At the same time, a patient can be encouraged to make life style changes such as –
- developing new relationships, with people who don’t drink.
- enlisting the help of friends in sticking to the patient’s goal.
- pursuing activities that are inconsistent with drinking.
- continuing to participate in self-help groups.
- beginning or expanding an exercise program.
25e. Using Results of a Behavioral Technique as Input to Psychodynamic Exploration
Patients have reactions to every technique, whether the technique is successful or not. Those reactions can be explored psychodynamically, with unpredictable – and thus interesting – consequences. Basic questions like “How did you manage not to drink for the whole night?” can reveal supplementary behavioral techniques that the patient used that time and can use again.
They can also lead to patient associations to other similar situations, prior successes and failures, model adults from the patient’s childhood, and so on. Similarly, when the patient fails, exploration of his/her thoughts can lead to a better understanding of defenses, object relations and so on. That new understanding can then lead to more effective behavioral control.
25f. Making Use of Psychodynamic Findings
25g. Some Other Potential Issues
Lack of compliance with a mandated treatment plan. If a patient has been mandated for treatment and fails to appear for scheduled sessions or is unreachable when you need to reach him/her, you may need to call the probation office and exert pressure either to ensure compliance or to trigger whatever consequence is required.
25h. Special Issues for Controlled Drinkers
A controlled drinker can either be a person whose goal is to drink temperately, or a person – possibly in contemplation [ Section 40 ] – who is in the process of deciding whether he/she is capable of exercising any control over alcohol or should forget about pursuing an impossible goal and continue to drink.
While working on a plan, you can help the person include a variety of techniques for controlling alcohol consumption.
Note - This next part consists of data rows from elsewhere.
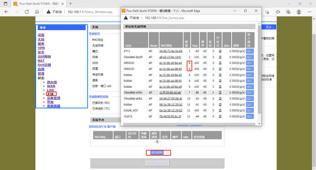Open a new tab with plus icon
Screen dimensions: 316x170
coord(70,4)
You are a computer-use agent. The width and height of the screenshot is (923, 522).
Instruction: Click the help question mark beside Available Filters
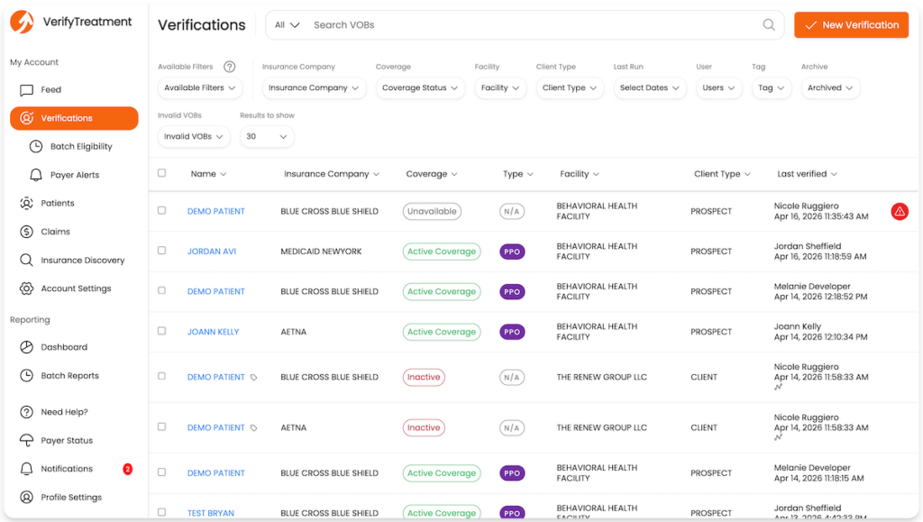[x=230, y=67]
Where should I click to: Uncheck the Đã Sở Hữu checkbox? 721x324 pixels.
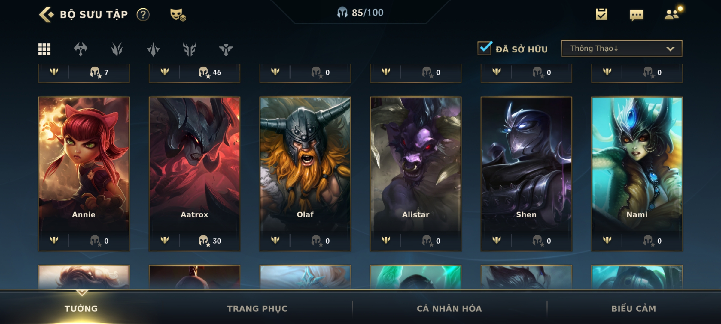click(x=485, y=48)
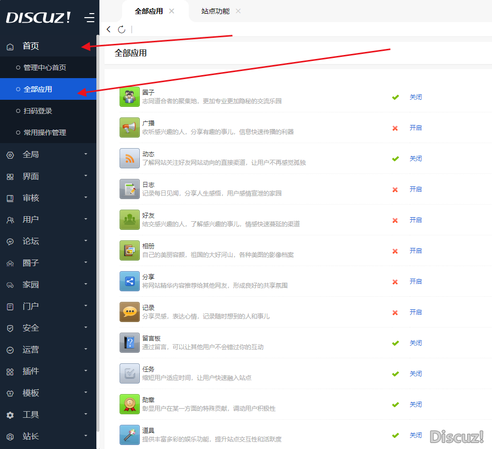This screenshot has width=492, height=449.
Task: Collapse sidebar using the hamburger menu icon
Action: click(89, 18)
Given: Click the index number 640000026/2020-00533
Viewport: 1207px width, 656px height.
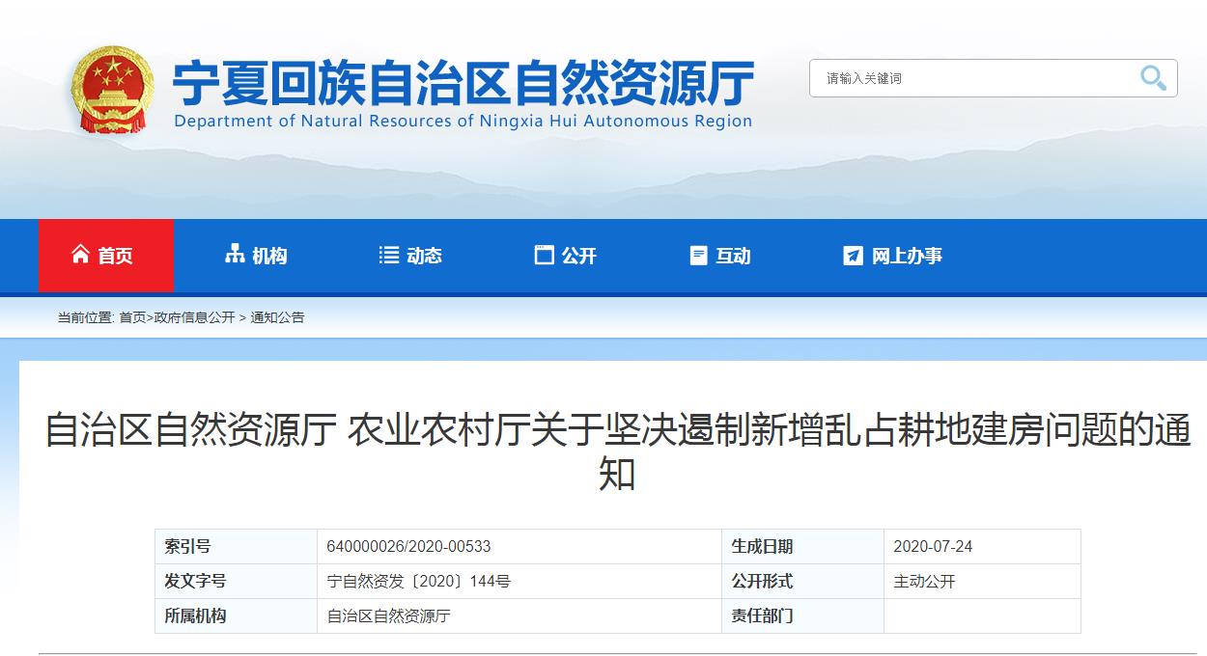Looking at the screenshot, I should pyautogui.click(x=409, y=546).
These include –
- specific limits on places or times s/he will drink [e.g.: “not in nightclubs or bars; never before bed; never two consecutive days; never before 5:00 PM”].
- specific rules about attempts at mood control [e.g.: Not if you are anxious or depressed].
- listing specific people or organizations that he/she won’t drink with, because the pressure to drink more will be too great.
- keeping a clear record of the amount consumed – by the day if small amounts, by the hour if drinking more heavily.
- spacing out drinks and drinking slowly.
- diluting alcohol with other beverages.
- alternating alcohol drinking with other beverages, such as diet soda or seltzer water.
A well-researched, educationally-oriented approach to consider is Behavioral Self-Control Training [BSCT], which has goals ranging from moderate drinking to abstinence. As described in some detail by Hester [2003], it involves eight steps, that emphasize self-efficacy and self-control.
- agreeing to limits on the patient’s number of standard “drinks” per day and the maximum acceptable blood alcohol concentration.
- patient self-monitoring of drinking.
- changing the rate of drinking.
- practicing assertiveness in refusing drinks.
- setting up a reward system for success in achieving goals.
- learning which antecedents lead to excessive drinking and which don’t.
- learning alternative coping skills to drinking.
- learning ways to avoid relapse into heavy drinking.
Hester also reviews studies of the effectiveness of BSCT and cites a treatment protocol from Miller and Munoz [2005]. Another review of BSCT can be found in Morgan [ pp. 213-215]. In general, this approach may be more effective with problem drinkers who have not been either alcohol dependent or abusive [Morgan, p.207].
Additional readings
For another treatment of this topic, See Washton and Zweben, pp 76-79 and 170-179.